**RECORDS SHOWN**

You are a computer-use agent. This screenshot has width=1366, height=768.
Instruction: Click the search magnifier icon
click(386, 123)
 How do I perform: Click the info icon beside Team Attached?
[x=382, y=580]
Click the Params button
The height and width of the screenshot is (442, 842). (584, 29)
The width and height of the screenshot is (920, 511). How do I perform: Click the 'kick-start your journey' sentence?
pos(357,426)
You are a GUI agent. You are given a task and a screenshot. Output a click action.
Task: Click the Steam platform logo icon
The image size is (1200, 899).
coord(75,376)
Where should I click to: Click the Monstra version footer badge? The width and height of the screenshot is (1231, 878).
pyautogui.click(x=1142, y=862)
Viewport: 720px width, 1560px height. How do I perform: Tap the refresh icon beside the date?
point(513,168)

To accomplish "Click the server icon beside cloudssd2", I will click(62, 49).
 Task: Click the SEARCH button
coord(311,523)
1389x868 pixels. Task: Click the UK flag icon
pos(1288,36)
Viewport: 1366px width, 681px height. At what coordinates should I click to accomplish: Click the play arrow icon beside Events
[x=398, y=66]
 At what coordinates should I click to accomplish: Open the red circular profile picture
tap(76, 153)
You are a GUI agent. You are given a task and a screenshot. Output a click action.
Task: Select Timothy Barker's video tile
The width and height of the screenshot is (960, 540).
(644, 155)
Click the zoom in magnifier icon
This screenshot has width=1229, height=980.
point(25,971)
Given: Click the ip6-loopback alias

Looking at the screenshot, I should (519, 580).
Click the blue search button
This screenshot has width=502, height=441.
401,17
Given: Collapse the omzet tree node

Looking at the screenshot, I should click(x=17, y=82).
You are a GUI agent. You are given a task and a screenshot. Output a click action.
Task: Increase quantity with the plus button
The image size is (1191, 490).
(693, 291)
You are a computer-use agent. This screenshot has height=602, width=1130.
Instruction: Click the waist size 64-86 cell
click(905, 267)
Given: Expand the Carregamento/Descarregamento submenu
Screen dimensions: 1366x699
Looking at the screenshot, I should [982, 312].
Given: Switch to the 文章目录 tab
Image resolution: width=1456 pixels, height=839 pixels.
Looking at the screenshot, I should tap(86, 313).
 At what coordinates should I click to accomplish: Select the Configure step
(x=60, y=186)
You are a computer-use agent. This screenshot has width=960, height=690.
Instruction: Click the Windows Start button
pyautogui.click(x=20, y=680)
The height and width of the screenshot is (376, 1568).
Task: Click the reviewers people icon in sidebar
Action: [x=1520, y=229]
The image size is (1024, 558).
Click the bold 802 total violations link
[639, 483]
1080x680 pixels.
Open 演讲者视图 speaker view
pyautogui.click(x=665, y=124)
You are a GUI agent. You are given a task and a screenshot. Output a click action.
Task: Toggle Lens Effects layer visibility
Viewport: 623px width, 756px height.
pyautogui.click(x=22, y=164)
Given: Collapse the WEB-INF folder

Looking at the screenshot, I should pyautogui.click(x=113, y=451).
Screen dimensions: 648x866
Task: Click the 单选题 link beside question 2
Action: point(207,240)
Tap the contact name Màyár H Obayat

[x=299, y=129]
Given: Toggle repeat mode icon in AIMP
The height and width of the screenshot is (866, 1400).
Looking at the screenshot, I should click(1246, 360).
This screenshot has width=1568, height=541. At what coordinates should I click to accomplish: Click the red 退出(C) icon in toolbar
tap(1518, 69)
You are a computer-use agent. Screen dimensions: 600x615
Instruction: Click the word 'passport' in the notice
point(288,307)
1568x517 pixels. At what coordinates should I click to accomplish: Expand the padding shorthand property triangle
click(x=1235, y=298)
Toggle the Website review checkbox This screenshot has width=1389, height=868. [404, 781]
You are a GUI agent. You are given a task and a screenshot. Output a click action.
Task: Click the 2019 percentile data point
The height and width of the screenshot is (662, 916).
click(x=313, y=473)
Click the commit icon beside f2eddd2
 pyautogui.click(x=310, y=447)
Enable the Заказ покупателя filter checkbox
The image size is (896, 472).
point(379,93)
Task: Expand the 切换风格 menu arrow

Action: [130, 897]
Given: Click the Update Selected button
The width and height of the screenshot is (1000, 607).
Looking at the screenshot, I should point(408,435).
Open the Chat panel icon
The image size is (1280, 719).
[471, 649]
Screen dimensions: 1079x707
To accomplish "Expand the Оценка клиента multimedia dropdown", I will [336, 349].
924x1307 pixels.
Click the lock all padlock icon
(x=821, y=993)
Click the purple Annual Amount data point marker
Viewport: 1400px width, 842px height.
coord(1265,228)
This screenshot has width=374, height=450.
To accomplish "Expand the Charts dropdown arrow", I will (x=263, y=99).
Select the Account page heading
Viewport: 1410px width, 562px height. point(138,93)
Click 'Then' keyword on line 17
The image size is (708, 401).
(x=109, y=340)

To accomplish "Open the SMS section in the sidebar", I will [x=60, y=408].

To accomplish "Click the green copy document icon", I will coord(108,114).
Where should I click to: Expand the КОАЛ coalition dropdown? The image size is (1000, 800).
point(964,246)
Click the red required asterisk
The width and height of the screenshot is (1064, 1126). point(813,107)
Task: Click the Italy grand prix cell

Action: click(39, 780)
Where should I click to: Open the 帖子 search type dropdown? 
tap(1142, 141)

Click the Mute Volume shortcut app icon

**EXERCISE DETAILS**
The expected output is every line of the records in which the string "Toggle" appears.

**REPLY**
Task: Toggle Lens Effects layer visibility
Given: Toggle repeat mode icon in AIMP
Toggle the Website review checkbox This screenshot has width=1389, height=868. [404, 781]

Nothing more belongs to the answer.